Its Christmas time again and the seasons have turned another turn. The land and its people are paused, and poised, at a point to look back on seasons past and forward on seasons to come. It is a great spot for reflection on values and importance. I have a neighbour, an important and valued neighbour, who has inspired me over a lifetime. He has never owned a car, never sat in a plane, never been on TV - though his lovely wife Peggy was on Winning Streak last year - but is, in all important respects, the most successful man I know.
Values
Bred from a strong line of those men and women who were essential to farming until pushed aside by big tractors and milking machines, Sean worked with farmers from boyhood. At 27, he was a man of purpose that caught the eye and imagination of the 10-year-old boy, that was me. Working hard on farms during the day, he used his evenings to grow Sugar Beet on small parcels of land he rented here and there, around the parish. Everything was by hand. Each plant was handled six times: at thinning, at pulling, at crowning, at banking out, at loading the road trailer and at loading the railway wagon. Often working by the light of a bicycle lamp, Sean was a master at his job. His beet money bought bags of cement to hand mix with horse drawn sea gravel, to fill timber casings and build the walls of his marital home. Eventually topped off with a roof of galvanised sheets, it protected the cradles of his thirteen children and saw them each grow strong and wise in the ways of their parents.
"The Pro"
When farm work disappeared, he got a job on the roads and cemented forever his title as " The Pro". Subsequently being left a snug little place by an Aunt, he has gradually made it into a model and a marvel for neighbours and passers by. He has lovingly collected and restored the tools of his life's work and displays them proudly around the yard built from stones he quarried in one of his own little fields. His other little fields give sanctuary to other redundant farm workers - his donkeys. Yet other little fields have supplied neighbours with potatoes for decades. Spare time will find him on his smokey Dexter tending and masterminding the local graveyard.

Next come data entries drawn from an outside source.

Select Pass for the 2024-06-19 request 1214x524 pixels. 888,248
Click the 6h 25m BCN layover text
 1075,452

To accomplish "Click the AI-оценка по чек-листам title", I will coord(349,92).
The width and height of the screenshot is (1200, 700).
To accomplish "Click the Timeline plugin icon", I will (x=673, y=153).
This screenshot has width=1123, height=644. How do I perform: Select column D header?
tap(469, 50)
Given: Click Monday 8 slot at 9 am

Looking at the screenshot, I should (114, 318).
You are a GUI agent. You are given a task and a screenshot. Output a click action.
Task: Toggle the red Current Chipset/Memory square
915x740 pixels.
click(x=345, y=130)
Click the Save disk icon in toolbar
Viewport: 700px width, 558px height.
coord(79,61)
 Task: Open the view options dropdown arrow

Only one of his children emigrated, all the others have settled within cycling distance, making their home always vibrant with visiting grandchildren. Measured by important values, his five little fields are among the most productive in the land. Sean and Peggy Monaghan have given me, and their neighbours, a lifetime of inspiration and good neighbourliness. They never saw a hair of the Celtic Tiger, but they became, and remain, the most successful couple I have ever met. Isn't it right to give thanks to good neighbours at Christmas?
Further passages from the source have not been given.